Note when any key information, such as birthplace, occupation, relationship or value of real estate, is missing. And watch for unexpected details, such as one man’s occupation listed as “jack-of-all-trades and good at any.” Be alert for census takers who gave more information than the forms asked for: marriage dates for couples, middle names for everyone in the household, relationships even when none were called for, or counties of birth instead of just state names.

Add to your notes the Latin word sic (meaning thus) in brackets beside misinformation or misspellings from the census to indicate that you copied exactly what was in the original. These problems can occur in any column. Finding factual errors or information that conflicts with your previous research isn’t uncommon. After all, we cannot know who gave the information to the census taker in any given year. It could have been a child, one of the parents, a visiting grandmother or even a boarder or neighbor. Further research can help you determine which information is accurate.

The easiest way to record and organize your census notes is to use census extraction forms. These worksheets contain the same columns for information as the actual census pages, so you can duplicate everything from the original records.

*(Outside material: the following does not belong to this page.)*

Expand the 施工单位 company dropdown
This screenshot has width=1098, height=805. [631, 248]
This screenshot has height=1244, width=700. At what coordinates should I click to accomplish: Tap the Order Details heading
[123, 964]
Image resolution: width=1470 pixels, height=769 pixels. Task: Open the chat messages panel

Each census year has a different form, as the information collected changed over time. You can download free census forms at <www.familytreemagazine, com/forms/download.html>. They’re also available in Unpuzzling Your Past, 4th edition (Betterway Books).

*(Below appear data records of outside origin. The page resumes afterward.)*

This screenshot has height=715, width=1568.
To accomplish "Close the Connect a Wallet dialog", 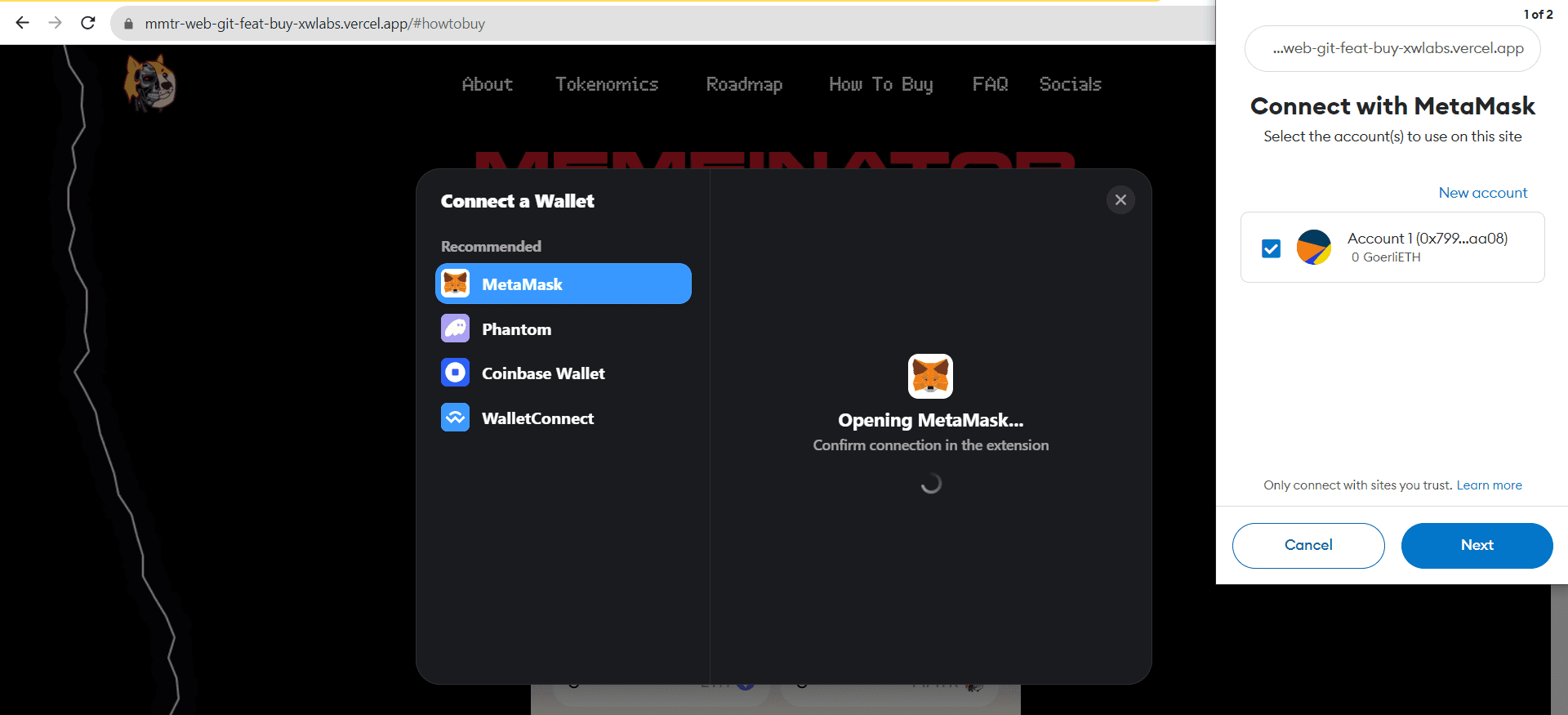I will tap(1120, 200).
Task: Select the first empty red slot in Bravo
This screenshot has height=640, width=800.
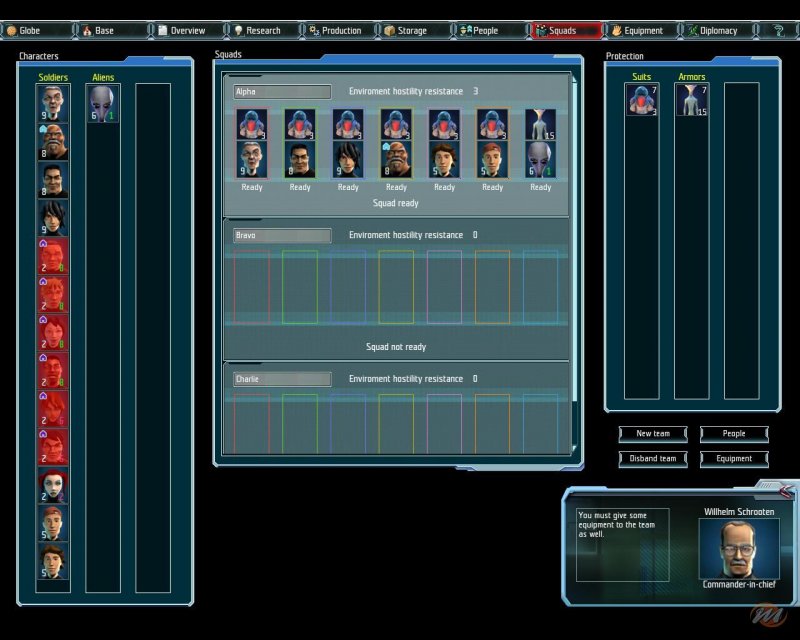Action: pyautogui.click(x=251, y=287)
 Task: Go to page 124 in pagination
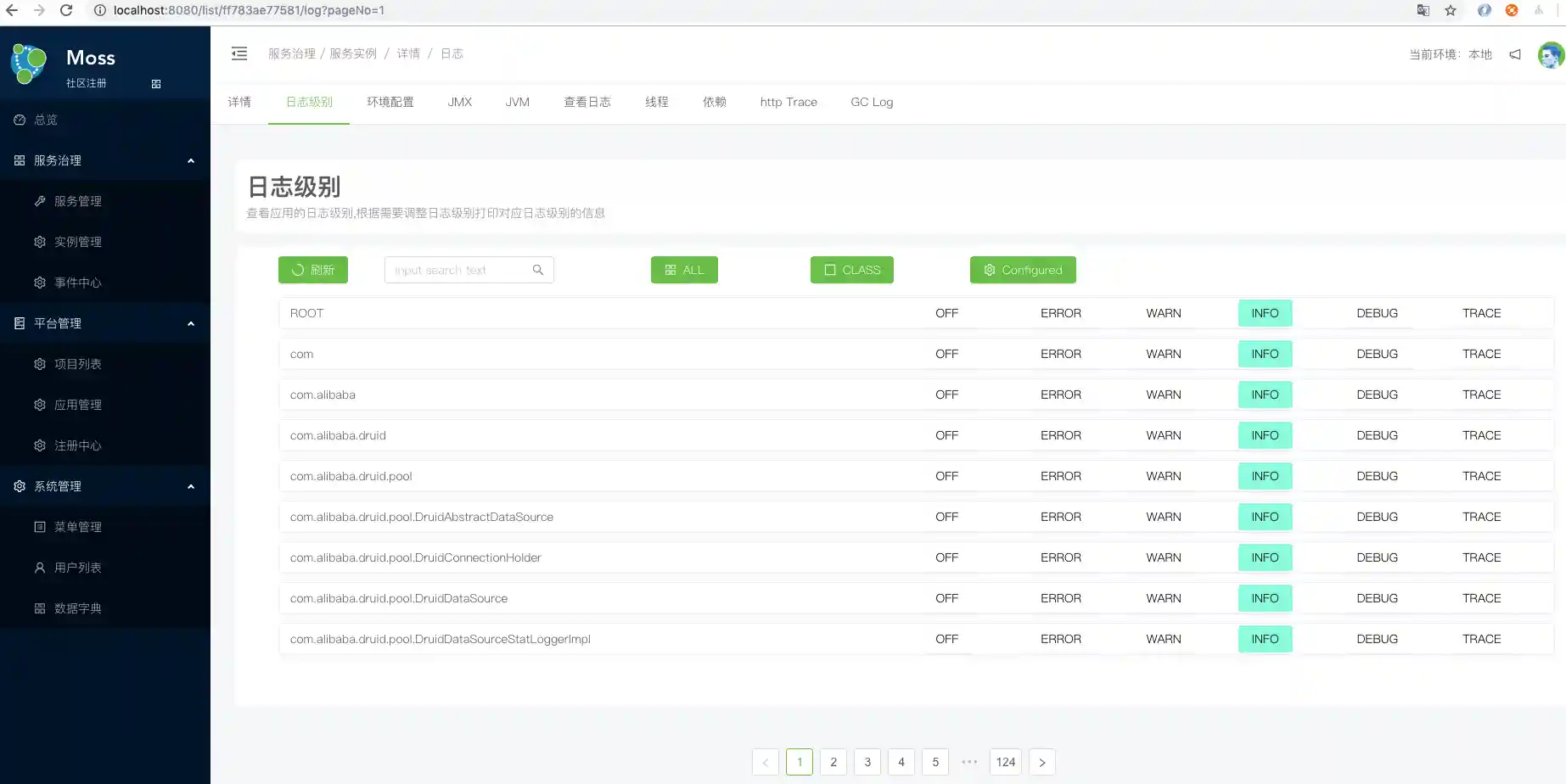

To use the census effectively in your research, you need to read every available census for your focus ancestor and family. If you skip a census, you may miss valuable information. You also will want to branch out beyond your focus ancestor’s household. Read several pages of the census on each side of your family to look for other families of the same surname or other families whose names you recognize as relatives. Take time to read an entire county or district, especially if a number of your related families lived there. You could find relatives unexpectedly.

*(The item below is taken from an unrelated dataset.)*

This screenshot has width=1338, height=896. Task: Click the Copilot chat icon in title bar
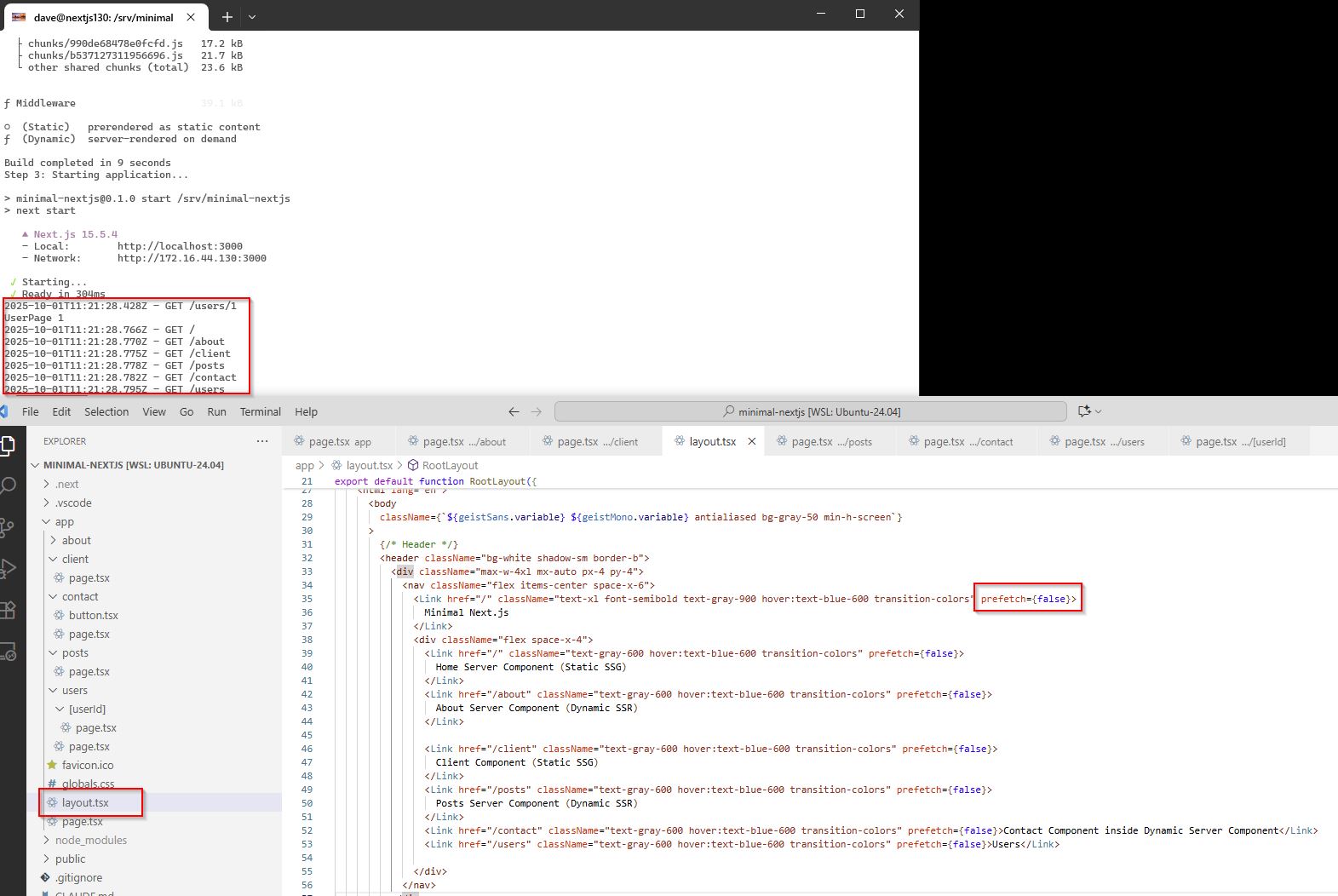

Reading the entire county also gets you acquainted with surnames, occupations and other demographic information. Get a feel for where most of the residents were born, from which foreign countries residents came, which given names were most popular and which occupations were prevalent. Learn who was in jail, who the ministers and teachers were, what unusual occupations some people had and who had really interesting names. Seeing your ancestors in the context of their community will help you understand who they were and what their lives must have been like — or, in other words, make them real people.

Supplemental Schedules

In addition to the standard census schedules, four types of supplemental schedules were created between 1850 and 1880. Many of these records still exist. The agriculture, manufacturing and social statistics schedules yield few genealogical clues but reveal interesting history. The mortality schedules, however, are genealogical in nature. They report the names and ages of people who died within the calendar year prior to the census, with the month and cause of death. Omissions occurred because the schedules include only people whose families or doctors reported their deaths to the census takers. Many of the mortality schedules have been published or microfilmed.

The supplemental schedules are available in a variety of places, primarily major research libraries and the state library, archives or historical society. You can rent some of them on microfilm from Family History Centers. The Genealogist’s Companion and Sourcebook, 2nd edition (Betterway Books, $19.99), provides a comprehensive listing of known schedules.

From Family Tree Magazine‘s November 2003 Trace Your Family History.